Welcome to another edition of Hype Check, where we give much-anticipated new gadgets or services a test drive and tell you whether or not they live up to the hype. Today, we set our critical eyes on the Viliv S5.

What it is: The Viliv S5 is a handheld UMPC -- ultra mobile PC -- that runs Windows XP and has specs comparable to that of most current netbooks, but also includes a touch screen and GPS.

Why it's different:
UMPCs have been around for a few years now, but almost all of them have failed to capture mainstream success due to high prices, sluggish performance, and/or wretched battery life. The Viliv S5, on the other hand, costs $599, runs XP like a champ, and has six hours of battery life (200 hours on standby) -- all in a sleek black chassis that fits comfortably in the hand.



The hardware specs:
The S5 sports an Intel Atom 1.33GHz CPU, 1GB of RAM, a 60GB HDD, and a wireless trifecta of 802.11b/g, Bluetooth 2.0+EDR, and GPS, courtesy of the popular SiRFstarIII chip. It also has an insanely dense 4.8-inch 1024x600 resistive touch screen that's as sharp as nails.
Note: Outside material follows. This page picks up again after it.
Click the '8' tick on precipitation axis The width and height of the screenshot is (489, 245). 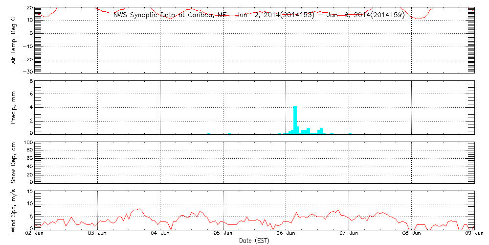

Where you can get it: Currently, the only place to order a Viliv S5 in the U.S. is from import specialist Dynamism.com. The initial run of 200 units sold out immediately, though the company now has more in stock. If you're looking to order one, it might be best to get on it soon as Dynamism only received 400 more units.

Price: At $599, the S5 costs a bit more than similarly outfitted netbook, but you do get the added portability. Also, if you were one of the lucky people to get a unit from the initial run (as we were), or during Dynamism's special event last Thursday, that same $599 included an extra battery, a handsome leather case, a car charger, and car mount (roughly a $135 value). Unfortunately, new orders no longer include this.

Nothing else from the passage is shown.